Nevertheless, HI, BI and PI were the important variables listed by Boruta and were used in the model development. Our result shows that vector indices can play a crucial role in improving the predictive model. This can be further substantiated by comparing our result with previous studies that used only meteorological data17,18,19 and hardly achieved more than 80% AUC. Add to these studies like that of Sanchez et al.8 who found that BI and HI are good predictors of dengue transmission rates with 71% AUC, 8% sensitivity and 63% specificity. We agreed that additional risk factors could be included as variables to predict dengue transmission in the future. These included adult female Aedes mosquitoes2 and host mobility. Some studies also suggested the geographical element to use a different algorithm for localisation5, which supports the idea of using a more flexible algorithm in the architecture of the early warning system for dengue transmission or outbreak.
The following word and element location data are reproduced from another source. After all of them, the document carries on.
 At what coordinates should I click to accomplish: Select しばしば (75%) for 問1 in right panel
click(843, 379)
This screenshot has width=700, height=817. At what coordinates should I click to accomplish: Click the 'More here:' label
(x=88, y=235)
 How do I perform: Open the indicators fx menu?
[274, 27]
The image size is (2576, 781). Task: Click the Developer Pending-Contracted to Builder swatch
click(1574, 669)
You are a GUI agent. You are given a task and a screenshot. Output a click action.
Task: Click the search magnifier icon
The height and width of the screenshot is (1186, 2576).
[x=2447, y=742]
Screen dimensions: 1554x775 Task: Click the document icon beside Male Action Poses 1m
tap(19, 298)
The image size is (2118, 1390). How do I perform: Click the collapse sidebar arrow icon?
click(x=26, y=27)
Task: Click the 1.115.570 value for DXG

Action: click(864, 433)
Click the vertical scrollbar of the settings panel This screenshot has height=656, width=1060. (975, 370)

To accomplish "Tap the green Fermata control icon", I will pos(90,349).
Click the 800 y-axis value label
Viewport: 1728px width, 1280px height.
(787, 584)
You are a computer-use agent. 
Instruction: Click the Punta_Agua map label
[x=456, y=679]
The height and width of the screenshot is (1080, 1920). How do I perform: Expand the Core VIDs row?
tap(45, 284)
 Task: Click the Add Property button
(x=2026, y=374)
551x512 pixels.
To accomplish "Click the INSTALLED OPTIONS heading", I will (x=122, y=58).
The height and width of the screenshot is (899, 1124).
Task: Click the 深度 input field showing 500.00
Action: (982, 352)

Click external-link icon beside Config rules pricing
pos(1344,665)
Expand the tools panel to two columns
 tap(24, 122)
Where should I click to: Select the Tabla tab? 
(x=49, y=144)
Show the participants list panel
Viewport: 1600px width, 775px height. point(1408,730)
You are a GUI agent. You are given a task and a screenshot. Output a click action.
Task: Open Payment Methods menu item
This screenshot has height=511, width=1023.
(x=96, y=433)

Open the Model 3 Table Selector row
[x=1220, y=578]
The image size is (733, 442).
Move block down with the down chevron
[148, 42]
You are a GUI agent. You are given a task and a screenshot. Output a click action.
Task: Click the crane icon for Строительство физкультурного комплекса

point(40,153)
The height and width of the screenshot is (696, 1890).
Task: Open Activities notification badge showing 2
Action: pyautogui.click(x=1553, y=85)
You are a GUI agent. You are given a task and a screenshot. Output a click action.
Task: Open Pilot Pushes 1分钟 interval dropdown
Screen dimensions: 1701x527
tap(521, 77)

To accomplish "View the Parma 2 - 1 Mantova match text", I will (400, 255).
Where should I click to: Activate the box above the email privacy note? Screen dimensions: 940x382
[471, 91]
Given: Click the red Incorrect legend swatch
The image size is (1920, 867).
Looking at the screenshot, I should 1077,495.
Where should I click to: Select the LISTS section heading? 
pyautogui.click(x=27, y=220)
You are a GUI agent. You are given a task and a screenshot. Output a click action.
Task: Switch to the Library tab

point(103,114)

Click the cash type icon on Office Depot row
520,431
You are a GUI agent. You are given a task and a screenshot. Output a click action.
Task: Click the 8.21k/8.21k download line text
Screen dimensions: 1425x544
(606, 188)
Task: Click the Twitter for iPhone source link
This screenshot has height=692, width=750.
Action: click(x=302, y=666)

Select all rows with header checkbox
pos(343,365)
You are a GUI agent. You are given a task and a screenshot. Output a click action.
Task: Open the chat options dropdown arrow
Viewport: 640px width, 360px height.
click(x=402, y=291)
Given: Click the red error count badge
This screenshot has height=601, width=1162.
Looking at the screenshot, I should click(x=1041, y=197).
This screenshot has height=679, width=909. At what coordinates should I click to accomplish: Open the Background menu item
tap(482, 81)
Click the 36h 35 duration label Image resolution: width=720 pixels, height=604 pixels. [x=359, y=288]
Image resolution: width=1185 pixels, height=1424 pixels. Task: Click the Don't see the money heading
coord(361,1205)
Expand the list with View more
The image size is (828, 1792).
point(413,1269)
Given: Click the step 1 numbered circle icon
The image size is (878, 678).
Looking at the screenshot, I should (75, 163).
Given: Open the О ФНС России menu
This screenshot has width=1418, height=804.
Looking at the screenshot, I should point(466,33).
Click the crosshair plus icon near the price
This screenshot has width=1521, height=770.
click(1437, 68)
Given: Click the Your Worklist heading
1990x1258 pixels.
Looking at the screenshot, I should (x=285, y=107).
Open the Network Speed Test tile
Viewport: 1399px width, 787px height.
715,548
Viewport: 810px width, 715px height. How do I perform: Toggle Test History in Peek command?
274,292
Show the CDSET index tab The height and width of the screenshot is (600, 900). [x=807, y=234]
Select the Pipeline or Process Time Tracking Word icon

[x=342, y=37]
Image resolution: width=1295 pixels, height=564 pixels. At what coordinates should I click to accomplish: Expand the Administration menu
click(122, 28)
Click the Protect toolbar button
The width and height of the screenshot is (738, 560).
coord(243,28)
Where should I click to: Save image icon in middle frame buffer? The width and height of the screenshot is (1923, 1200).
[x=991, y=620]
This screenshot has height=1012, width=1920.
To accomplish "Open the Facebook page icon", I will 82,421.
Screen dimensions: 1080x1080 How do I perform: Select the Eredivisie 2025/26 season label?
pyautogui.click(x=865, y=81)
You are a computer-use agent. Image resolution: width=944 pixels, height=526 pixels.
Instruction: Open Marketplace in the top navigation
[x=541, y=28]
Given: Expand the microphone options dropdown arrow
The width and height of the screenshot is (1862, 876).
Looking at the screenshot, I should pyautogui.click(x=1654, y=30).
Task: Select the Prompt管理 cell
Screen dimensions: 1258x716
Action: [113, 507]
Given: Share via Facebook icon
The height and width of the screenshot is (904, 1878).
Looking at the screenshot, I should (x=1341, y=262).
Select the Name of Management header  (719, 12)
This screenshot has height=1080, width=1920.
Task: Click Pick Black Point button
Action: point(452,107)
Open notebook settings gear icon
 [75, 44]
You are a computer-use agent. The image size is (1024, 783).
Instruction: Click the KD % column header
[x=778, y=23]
Our result of predicting dengue outbreak using machine learning algorithm is encouraging. This has already been demonstrated by Salim et al.19 who used SVM with linear kernel to predict dengue outbreak and achieved 70% accuracy. The high performance of RF, XGBoost and AdaBoost in this study was supported by Roster et al.20 who studied different ML algorithms and concluded that RF could be the algorithm that helps in dengue surveillance. Our study and results also extend the ML algorithms studied by Sylvestre et al.33, where the decision tree and neural network performed best. However, to prevent the modelling from being more like a “black box”, we need to remember to justify and explain the mechanism within the model, e.g., the parameters used by the model, and justify the performance of the model based on the ROC and the learning curve. We should also strongly consider using more than one scoring matrix for modelling. For example, ROC-AUC is a standard and powerful matrix for evaluating the discrimination of binary classes. Accuracy is very commonly reported in modelling, but often leads to misinterpretation37. Therefore, we included the F1 score, which is a harmonic mean of recall and precision and balances the trade-off between recall and precision. The predictive model we have demonstrated in this study could be used in the backend of a dengue early warning system that uses meteorological data and vector indices to predict dengue outbreaks in specific areas. Or the model could be used as an algorithm in the backend of an app that allows the public to check the status of dengue transmission in their own region and possibly take some precautions and personal protection against the Aedes mosquitoes. Nevertheless, this study also has some limitations. For example, a more representative vector index such as the pupal index and the adult index might be a better indicator as it is closely linked to the adult population. However, due to the time and effort involved, this index data was not included in the dataset, which could be made up in a future study when the data is available. In summary, we have demonstrated the ability of the ML algorithm to build a predictive model for dengue transmission. Future work should be further explored in terms of feature selection, model architecture and a larger data cohort.